Yet, every week about 100 Brazilian boys knock on the doors of the club from Rio, the majority from the poorest neighbourhoods, looking for a place in the academy of the club that boast former Netherlands midfielder Clarence Seedorf as their top player.
"Our players are already born with that technique and that dream of becoming footballers. We have hundreds of players coming in all the time for trials, between 100 and 150 players turn up for trials every week," academy coordinator Ney Junior told Reuters.
In the 1950s and 1960s, Botafogo were a top Brazilian team with Pele's Santos. Two outstanding players who emerged at the club went on to win the World Cup twice with Brazil in 1958 and 1962 - Garrincha and Nilton Santos.
But since the 1970s generation of world champions Jairzinho and Paulo Cesar Lima, who also came through Botafogo's junior ranks, the team stopped producing their own talent and this was reflected in a drop in the club's standing on the national scene.
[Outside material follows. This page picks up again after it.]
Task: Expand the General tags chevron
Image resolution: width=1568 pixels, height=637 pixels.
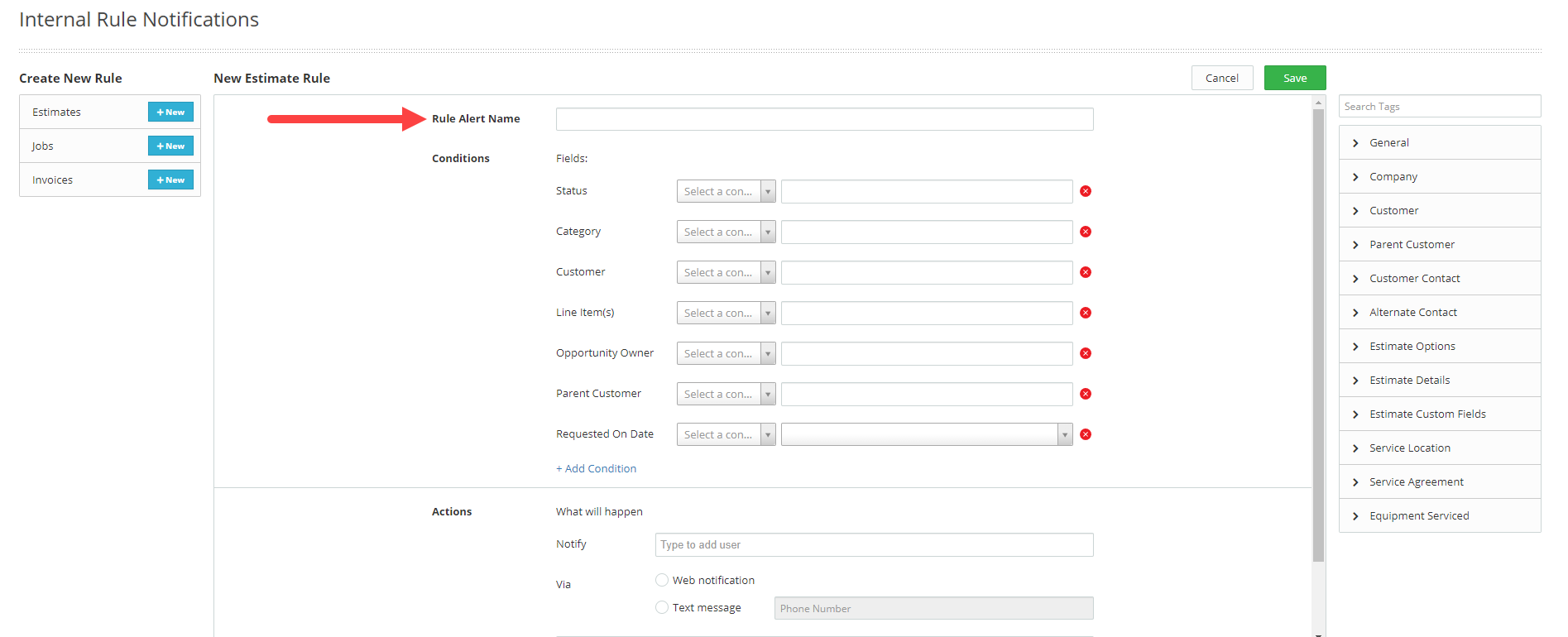Action: pos(1355,143)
In contrast, Flamengo, Internacional, Sao Paulo and more recently Santos invested in their academies and became purveyors of the biggest names in Brazilian football right up to the emergence of Neymar at Santos.
SOUTH AMERICAN TREND
Given the poor financial state of most of Brazil's clubs, who have accumulated years of debts, academies have become a key source of income for the teams who sell off young talent as soon as there is an offer from abroad, not just from rich western European clubs but also eastern Europe and Asia.
This trend, which has grown over the last decade as club costs have soared throughout South America, has also taken root in Argentina where teams have tended to sell teenage players well before most have developed their talent enough to succeed abroad.
"We lose our players very early on. When talking about Brazil's national team, the player leaves the country at 16, 17, 18, so we lose a player, an athlete, who doesn't develop a relationship with his own country and the national team, and then he rarely comes back to play any games because his club becomes a priority," Junior said.
Obliged by market conditions and poor results to search again for young talent, Botafogo's plan has begun to bear fruit.
The Botafogo team who this month won the regional Guanabara Cup, led by Seedorf, included three players from the club's juniors in the final against Vasco da Gama.
Central defender Doria, 18, stood out and media reports say he is a target for Italy's Juventus.
Doria, who entered the Botafogo academy at 14, is though a rare success story among the hundreds of boys who try their luck at the club every week.
Among the few who make it, even getting to the professional first team is a struggle that demands staying power amid poor quality training facilities, lodgings and family money problems.
"The thing (that hurts us) is the infrastructure and the family support which is not adequate. Also when it comes to nutrition and to general knowledge, (our) kids are much less well rounded than (young Europeans). In those things we also lag behind," said Junior.